Deviled Eggs with Old Bay Shrimp
Deviled Eggs with Old Bay Shrimp are easy to make and the perfect finger food for parties, potlucks or Easter.
1 lb Colossal Cooked Shrimp
1 cup white wine vinegar
12 hard-boiled eggs
1/2 cup mayonnaise
2 tablespoons dill pickle juice
1 teaspoon stone ground mustard
1 tablespoon hot sauce (optional)
1/2 teaspoon paprika (plus extra for garnishing)
1 teaspoon Old Bay seasoning
1/2 teaspoon salt
In a large bowl, combine cooked shrimp with 1 cup of white wine vinegar, refrigerate for 20-30 minutes.
Meanwhile, cut hard boiled eggs in half, and add egg yolks to a medium bowl, add the rest of the ingredients and stir until smooth.
Distribute the filling into the egg whites evenly.

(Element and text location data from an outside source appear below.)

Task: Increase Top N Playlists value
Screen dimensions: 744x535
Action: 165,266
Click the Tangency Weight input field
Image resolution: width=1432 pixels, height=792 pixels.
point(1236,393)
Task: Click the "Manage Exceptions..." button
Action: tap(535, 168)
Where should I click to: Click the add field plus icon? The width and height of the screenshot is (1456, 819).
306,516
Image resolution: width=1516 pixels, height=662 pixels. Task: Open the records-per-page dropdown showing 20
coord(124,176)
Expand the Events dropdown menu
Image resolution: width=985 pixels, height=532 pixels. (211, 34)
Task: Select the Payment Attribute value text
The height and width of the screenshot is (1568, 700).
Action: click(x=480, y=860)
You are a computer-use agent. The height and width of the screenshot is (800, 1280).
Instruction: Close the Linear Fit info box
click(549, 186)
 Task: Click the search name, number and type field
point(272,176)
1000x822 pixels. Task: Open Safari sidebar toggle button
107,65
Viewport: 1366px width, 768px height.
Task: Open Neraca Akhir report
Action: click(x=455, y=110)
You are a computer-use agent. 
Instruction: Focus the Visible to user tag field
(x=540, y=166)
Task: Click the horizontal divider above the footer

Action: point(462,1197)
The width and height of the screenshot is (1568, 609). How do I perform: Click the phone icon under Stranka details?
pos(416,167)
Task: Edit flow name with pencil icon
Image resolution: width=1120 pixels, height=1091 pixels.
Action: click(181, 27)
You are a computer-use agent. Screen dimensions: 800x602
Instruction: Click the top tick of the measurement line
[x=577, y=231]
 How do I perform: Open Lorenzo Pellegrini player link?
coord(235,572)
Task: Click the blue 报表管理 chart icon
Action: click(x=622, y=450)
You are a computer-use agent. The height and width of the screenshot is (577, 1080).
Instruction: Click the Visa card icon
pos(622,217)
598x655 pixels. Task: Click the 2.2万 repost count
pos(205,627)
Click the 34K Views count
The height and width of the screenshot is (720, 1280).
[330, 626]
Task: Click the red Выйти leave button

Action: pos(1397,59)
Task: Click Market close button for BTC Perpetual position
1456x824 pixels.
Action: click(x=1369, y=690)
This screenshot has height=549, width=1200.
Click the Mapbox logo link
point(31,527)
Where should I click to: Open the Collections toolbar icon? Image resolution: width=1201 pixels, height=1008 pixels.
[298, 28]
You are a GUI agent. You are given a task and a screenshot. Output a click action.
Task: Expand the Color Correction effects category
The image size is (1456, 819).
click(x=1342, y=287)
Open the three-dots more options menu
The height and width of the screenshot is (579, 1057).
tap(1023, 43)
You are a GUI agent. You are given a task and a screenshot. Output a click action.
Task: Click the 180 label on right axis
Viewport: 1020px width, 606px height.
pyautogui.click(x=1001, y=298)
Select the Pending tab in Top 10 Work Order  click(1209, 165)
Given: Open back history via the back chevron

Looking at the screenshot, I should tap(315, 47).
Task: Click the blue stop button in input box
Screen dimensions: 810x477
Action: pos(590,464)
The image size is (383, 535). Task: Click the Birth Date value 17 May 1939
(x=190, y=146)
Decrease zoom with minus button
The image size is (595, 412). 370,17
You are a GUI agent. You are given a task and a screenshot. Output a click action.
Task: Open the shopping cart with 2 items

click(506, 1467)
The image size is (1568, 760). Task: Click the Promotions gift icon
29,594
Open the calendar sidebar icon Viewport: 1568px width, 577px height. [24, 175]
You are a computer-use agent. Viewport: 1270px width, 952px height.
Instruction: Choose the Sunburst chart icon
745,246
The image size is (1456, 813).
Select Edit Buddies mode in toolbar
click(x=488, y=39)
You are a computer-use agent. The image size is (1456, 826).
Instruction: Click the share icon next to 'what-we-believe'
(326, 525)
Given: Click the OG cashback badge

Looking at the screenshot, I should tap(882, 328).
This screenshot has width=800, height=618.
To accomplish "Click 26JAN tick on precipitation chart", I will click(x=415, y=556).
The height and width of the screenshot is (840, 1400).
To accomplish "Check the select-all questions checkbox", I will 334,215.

To make the eggs more festive, add the filling to a piping bag fitted with a large star attachment.
Drain the shrimp, place on paper towel and pat dry.
Top each deviled egg with a pickled shrimp, sprinkle some paprika and Old Bay on top. Garnish with green onions and fresh dill. Serve immediately.